## [SOURCE EXCERPT]
+---+
[Numpy-discussion] Toward release 1.0 of NumPy

Wed Apr 12 21:59:01 EDT 2006

Travis Oliphant wrote:

> Tim Hochberg wrote:
>
>> Travis Oliphant wrote:
>>
>>> Travis Oliphant wrote:
>>>
>>>>
>>>> The next release of NumPy will be 0.9.8
>>>>
>>>> Before this release is made,  I want to make sure the following 
>>>> tickets are implemented
>>>>
>>>> http://projects.scipy.org/scipy/numpy/ticket/54
>>>> http://projects.scipy.org/scipy/numpy/ticket/55
>>>> http://projects.scipy.org/scipy/numpy/ticket/56
>>>
>>>
>>>
>>>
>>>
>>> So you don't have to read each one individually:
>>>
>>>
>>> #54 :  implement thread-based error-handling modes
>>> #55 :  finish scalar-math implementation which recognizes same 
>>> error-handling
>>> #56 :  implement rich_comparisons on string arrays and unicode arrays.
>>
>>
>>
>> I'll help with #54 at least, since I was the complainer, er I mean, 
>> since I brought that one up. It's probably better to get that started 
>> before #55 anyway. The open issues that I see connected to this are:
>
>
> Great.  I agree that #54 needs to be done before #55 (error handling 
> is what's been holding up #55 the whole time.
>
>>
>>    1. Better support for catching integer divide by zero. That 
>> doesn't work at all here,
>
>
> Probably a platform/compiler issue.   The numarray equivalent code had 
> an if statement to prevent the compiler from optimizing it away.  
> Perhaps we need to do something like that.   Also, perhaps VC7 has 
> some means to set the divide by zero error more directly and we can 
> just use that.
>
>> I'm guessing because my optimizer is too smart. I spent a half hour 
>> this morning trying how to set the divide by zero flag directly using 
>> VC7, but I couldn't find anything. I suppose I could see if there's 
>> some pragma to turn off optimization around that one function. 
>> However, I'm interested in what you think of stuffing the integer 
>> divide by zero information directly into a flag on the thread local 
>> object and then checking it on the way out. 
>
>
>
> Hmm..   The only issue is that dictionary look-ups are more expensive 
> then register look-ups.    This could be costly.
>
>
>> This is cleaner in that it doesn't rely on platform specific flag 
>> setting ifdeffery and it allows us to consider issue #2.
>>
>>    2. Breaking integer divide by zero out from floating point divide 
>> by zero. The former is more serious in that it's silent. The latter 
>> returns INF, so you can see that something happened by examing your 
>> results, while the former returns zero. That has much more potential 
>> for confusion and silents bugs. Thus, it seems reasonable to be able 
>> to set the error handling different for integer divide by zero and 
>> floating point divide by zero. Note that this would allow integer 
>> divide by zero to be set to 'raise' and still run all the FP ops at 
>> max speed, since the flag saying do no error checking could ignore 
>> the int_divide_by_zero setting.
+---+
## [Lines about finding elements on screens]

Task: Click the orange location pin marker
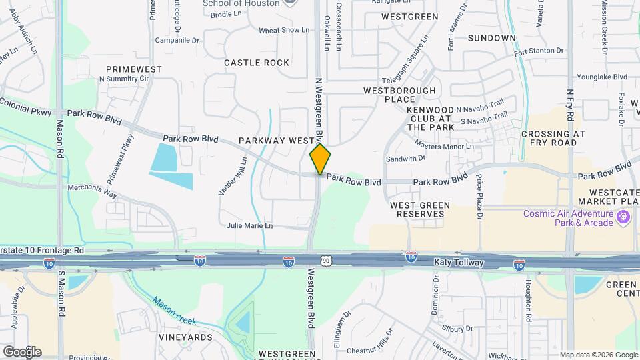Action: [320, 159]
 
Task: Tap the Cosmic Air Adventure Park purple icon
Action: [624, 216]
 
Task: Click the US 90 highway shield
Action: [325, 261]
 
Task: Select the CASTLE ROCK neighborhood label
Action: [257, 63]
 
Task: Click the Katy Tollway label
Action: [458, 263]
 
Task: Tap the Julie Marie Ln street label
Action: [250, 226]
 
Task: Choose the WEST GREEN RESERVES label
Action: [420, 209]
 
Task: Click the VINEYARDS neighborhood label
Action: [185, 337]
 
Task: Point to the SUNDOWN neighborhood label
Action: [491, 38]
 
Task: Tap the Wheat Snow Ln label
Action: [284, 31]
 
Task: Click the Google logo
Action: [22, 351]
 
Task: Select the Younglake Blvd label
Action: [602, 77]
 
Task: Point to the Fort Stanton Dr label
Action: [539, 51]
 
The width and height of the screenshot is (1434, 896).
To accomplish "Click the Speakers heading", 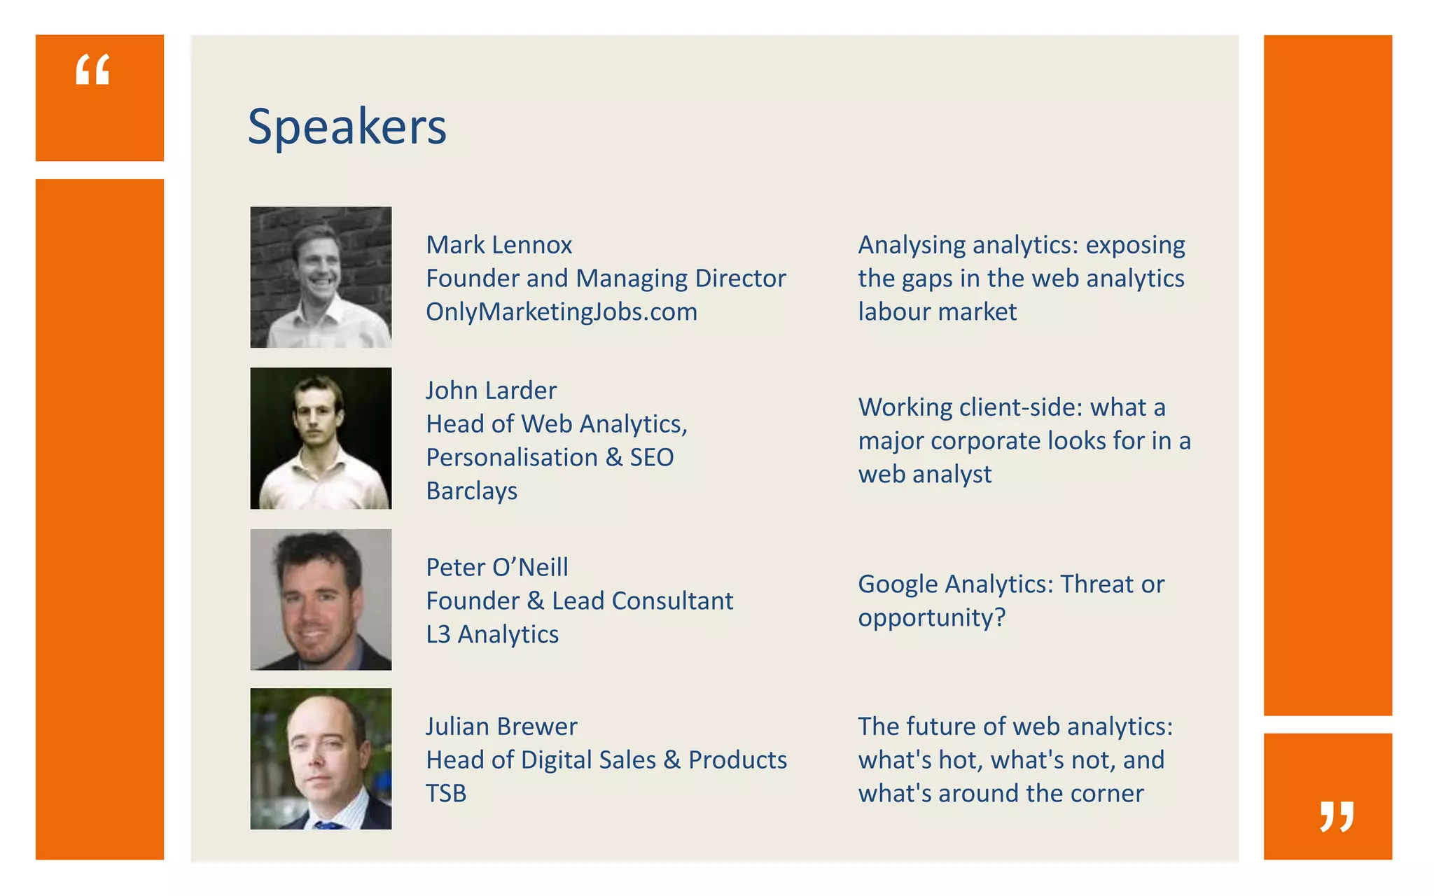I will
+---+
## [SHORT TASK 1]
According to the NumPy mailing-list thread, what version number will the next NumPy release have?
## [SHORT TASK 2]
Continue the NumPy mailing-list thread from its last line.
These lines have no connection to the NumPy mailing-list thread.

## [RESPONSE 1]
The next release will be NumPy 0.9.8.

## [RESPONSE 2]
>
>
>
> Interesting proposal.    Yes, it is true that integer division 
> returning zero is less well-justified.   But, I'm still concerned with 
> doing a dictionary lookup for every divide-by-zero, and (more 
> importantly) to check to see if a divide-by-zero has occurred.   The 
> dictionary lookups is the largest source of small-array slow-down when 
> comparing Numeric to NumPy.

Well, assuming that we can fix the error flag setting code here, we 
could still break the divide by zero error handling out by doing some 
special casing in the ufunc machinery since the ufuncs presumably can 
figure out there own types. Still, the thread local storage option is 
cleaner if we can figure out a way to make the dictionary lookups fast 
enough. The lookup in the failing case is not a big deal I don't think. 
First, it's normally an error so I don't mind introduce some slowing. 
Second ,it should be easy to only do the lookup once. Just have a flag 
that enusres that after the first lookup, the divided by zero flag is 
not set a second time. I guess the bigger issue is the lookup on the way 
out to see if anything failed. I have a plane, which I'll present at the 
bottom.

>>
>>   3. Tossing out the overflow checking on integer operations. It's 
>> incomplete anyway and it slows things down. I don't really expect my 
>> integer operations to be overflow checked, and personally I think 
>> that incomplete checking is worse than no checking. I think we should 
>> at least disable the support for the time being and possibly revisit 
>> this latter when we have time to do a complete job and if it seems 
>> necessary.
>
>
> I'm all for that.   I think it makes the code slower and because it is 
> incomplete (addition and subtraction don't do it), it makes for 
> harder-to-explain code.
>
> On the scalar operations, we should check for over-flow, however...

OK.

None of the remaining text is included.